ПРИВЕДЁННЫЙ ОТРЫВОК:
++++++++++
Мозаичная карта из с. Мадаба (Мадеба). VI в. 32 страница



Стиль Иоанна претенциозен: он хочет быть красноречивым, но для этого ему решительно не хватает литературных данных. Убедительность речи заменяется у него необычайным многословием, в котором незаметно достаточного навыка к логическому мышлению: чувствуется полное отсутствие серьезной грамматической и риторской школы.

С точки зрения стиля, приемов изложения и даже фразеологии наибольшее влияние на Иоанна Эфесского оказал Феодорит Киррский, с которым он был знаком, видимо, через «Трехчастную историю» Феодора Чтеца.

Значение «Церковной истории» Иоанна Эфесского как исторического источника бесспорно. Его эпоха, особенно в области церковной истории, весьма скудно отражена в греческих источниках. Поэтому рассказы очевидцев, притом освещающие события с новой точки зрения, получают громадную важность. «История» Иоанна Эфесского тенденциозна, но эта тенденциозность, вытекающая скорее из чувства, чем из рассудка, порой имеет наивный, а не злонамеренный характер, и поэтому увидеть за ней истину нетрудно. Кроме того, она и сама по себе представляет большой исторический интерес, так как отражает не только личные симпатии или антипатии автора, но и настроения общественной среды, к которой он принадлежал.

По содержанию «Церковная история» Иоанна Эфесского имеет отношение главным образом к истории монофиситства в последней стадии его развития, причем в ней раскрываются не столько догматические, сколько историко-культурные и отчасти социальные его основы. Но этим значение «Церковной истории» Иоанна не исчерпывается. Она освещает последний акт борьбы христианства с язычеством, давая представление о социальных и идеологических основах этой борьбы.

В собственно сирийской историографии Иоанну Эфесскому принадлежит заметное место. Правда, он не был первым сирийским церковным историком, ибо ему уже предшествовал и послужил для него источником Псевдо-Захария. Однако он был первым сирийским историком, написавшим, пусть и не вполне совершенную, но все же прагматическую историю, имевшую прочную источниковедческую базу. Последующие истори-{240}ческие сочинения в сирийской литературе создавались уже в форме хроник.
++++++++++
ИСХОДНЫЕ ДАННЫЕ:

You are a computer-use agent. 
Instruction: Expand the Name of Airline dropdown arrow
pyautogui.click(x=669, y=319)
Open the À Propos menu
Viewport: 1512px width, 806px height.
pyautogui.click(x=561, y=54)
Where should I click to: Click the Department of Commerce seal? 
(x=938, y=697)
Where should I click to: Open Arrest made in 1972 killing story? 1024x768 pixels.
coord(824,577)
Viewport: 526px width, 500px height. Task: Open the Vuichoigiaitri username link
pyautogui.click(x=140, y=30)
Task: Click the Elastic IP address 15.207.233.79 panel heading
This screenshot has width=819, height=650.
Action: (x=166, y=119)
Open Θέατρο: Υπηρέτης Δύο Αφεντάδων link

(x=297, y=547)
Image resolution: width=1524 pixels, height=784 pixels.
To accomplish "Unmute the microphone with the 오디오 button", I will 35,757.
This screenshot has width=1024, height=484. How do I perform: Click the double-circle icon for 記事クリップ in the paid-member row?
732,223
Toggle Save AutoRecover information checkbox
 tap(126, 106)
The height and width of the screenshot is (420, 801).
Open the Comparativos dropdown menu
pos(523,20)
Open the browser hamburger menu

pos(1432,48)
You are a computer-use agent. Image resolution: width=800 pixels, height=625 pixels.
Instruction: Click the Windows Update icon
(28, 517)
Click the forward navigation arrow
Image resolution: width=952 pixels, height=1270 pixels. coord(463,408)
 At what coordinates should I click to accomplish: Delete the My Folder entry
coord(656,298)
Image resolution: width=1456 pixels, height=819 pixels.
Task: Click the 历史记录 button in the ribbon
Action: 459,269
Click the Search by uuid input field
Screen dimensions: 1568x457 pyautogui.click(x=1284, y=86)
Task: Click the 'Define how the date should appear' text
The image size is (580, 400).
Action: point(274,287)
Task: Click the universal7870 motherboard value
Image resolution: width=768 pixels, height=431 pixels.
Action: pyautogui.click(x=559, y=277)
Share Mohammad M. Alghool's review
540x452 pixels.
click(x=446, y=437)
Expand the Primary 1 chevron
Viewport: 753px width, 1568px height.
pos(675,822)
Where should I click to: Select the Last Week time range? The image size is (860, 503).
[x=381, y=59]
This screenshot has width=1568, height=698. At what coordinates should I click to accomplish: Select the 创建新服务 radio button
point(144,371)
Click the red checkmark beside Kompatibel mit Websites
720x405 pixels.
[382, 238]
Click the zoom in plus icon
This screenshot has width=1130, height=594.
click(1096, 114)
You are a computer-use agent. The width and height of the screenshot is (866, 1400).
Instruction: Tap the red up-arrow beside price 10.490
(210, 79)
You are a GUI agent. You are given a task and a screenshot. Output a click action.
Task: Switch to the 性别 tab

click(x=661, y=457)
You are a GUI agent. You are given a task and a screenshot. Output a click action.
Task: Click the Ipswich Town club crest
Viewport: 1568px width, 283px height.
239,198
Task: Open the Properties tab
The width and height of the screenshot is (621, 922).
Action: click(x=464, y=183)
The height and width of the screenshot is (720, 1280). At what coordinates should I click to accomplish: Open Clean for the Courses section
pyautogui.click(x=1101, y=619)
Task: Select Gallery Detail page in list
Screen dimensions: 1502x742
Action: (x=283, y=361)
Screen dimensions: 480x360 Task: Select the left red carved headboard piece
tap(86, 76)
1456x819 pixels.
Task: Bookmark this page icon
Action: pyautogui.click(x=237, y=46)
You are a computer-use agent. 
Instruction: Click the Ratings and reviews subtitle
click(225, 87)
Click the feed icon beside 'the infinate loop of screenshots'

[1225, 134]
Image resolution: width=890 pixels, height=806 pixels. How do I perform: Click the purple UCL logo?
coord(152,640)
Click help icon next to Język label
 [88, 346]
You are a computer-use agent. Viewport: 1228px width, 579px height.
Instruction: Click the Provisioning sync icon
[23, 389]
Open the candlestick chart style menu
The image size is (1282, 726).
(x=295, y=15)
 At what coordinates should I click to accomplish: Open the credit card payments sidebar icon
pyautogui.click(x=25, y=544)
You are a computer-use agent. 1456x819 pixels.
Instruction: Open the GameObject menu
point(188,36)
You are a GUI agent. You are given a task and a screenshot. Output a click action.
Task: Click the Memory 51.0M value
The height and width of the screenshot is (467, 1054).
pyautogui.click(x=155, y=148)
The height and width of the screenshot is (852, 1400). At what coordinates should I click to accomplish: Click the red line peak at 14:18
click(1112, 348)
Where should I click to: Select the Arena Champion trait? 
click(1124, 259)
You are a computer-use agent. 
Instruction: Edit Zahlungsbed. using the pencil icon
++++++++++
ЗАДАНИЯ:
**A.** Сообщите, в скольких строках листинга встречается слово «arrow». В ответе укажите только число.
**B.** Напишите продолжение отрывка о «Церковной истории» Иоанна Эфесского, начиная сразу после его последнего предложения.

ОТВЕТЫ К ЗАДАНИЯМ:
**A.** 3

**B.**
Велика была роль Иоанна Эфесского как посредника между греческой и сирийской историографией. Сирийскую историографию он обогатил знакомством с греческими историками, греческую — фактами, почерпнутыми из сирийских источников. Менее удачной была его попытка привить сирийской историографии литературную форму и литературные приемы историографии греческой. Эта неудача объяснялась, конечно, тем, что сам Иоанн не овладел искусством высокого стиля и чистотой языка греческих историков. Однако встреча двух культур здесь произошла, и они оказали друг на друга большое влияние 248. Значение труда Иоанна Эфесского состоит еще и в том, что он, как никто другой, вводит нас в самую гущу социальной и религиозной борьбы VI в., приподнимает завесу над социальной психологией широких народных масс, яркими красками рисует такой социально-психологический феномен, как восточное монашество, показывая его в атмосфере ожесточенной религиозной и политической борьбы того времени.

В данном аспекте интересным дополнением к «Церковной истории» Иоанна Эфесского являются его агиографические сочинения. Не догматик, а борец-практик, он продолжал сражаться за чистоту монофиситского учения еще на одном поприще, создавая доступное для широкого читателя чтение — жития монофиситских святых. В этом отношении он следовал примеру ортодоксальных историков Евсевия и Феодорита Киррского.

Агиографический труд Иоанна Эфесского имел более счастливую судьбу, чем его «Церковная история»: он сохранился почти полностью в рукописи, относящейся к 687—688 гг. 249

В первоначальном своем виде «Книга историй о житиях святых восточных» появилась, вероятнее всего, между 14 ноября 565 г. и июлем 566 г.; затем она имела две редакции: 566—567 гг. и 567—568 гг. По своему характеру сочинение Иоанна — типичная historia monastica. Этой цели соответствует и содержание: предметом повествования являются «подвиги духовного героизма», осуществляемые «людьми, вступившими на путь благочестия», т. е. монахами и отшельниками. Хронологически труд обнимает не более 50 лет (приблизительно с 520 до 568 г.).

В географическом плане это произведение достаточно локально. В большинстве житий рассказывается о подвижниках Амидской области, которых Иоанн видел во время пребывания в монастыре Иоанна Амидского. Лишь часть житий относится к подвижникам, жившим в Константинополе, главным образом в монастыре сирийцев, и анахоретам Египта, куда Иоанн путешествовал из Амиды и столицы.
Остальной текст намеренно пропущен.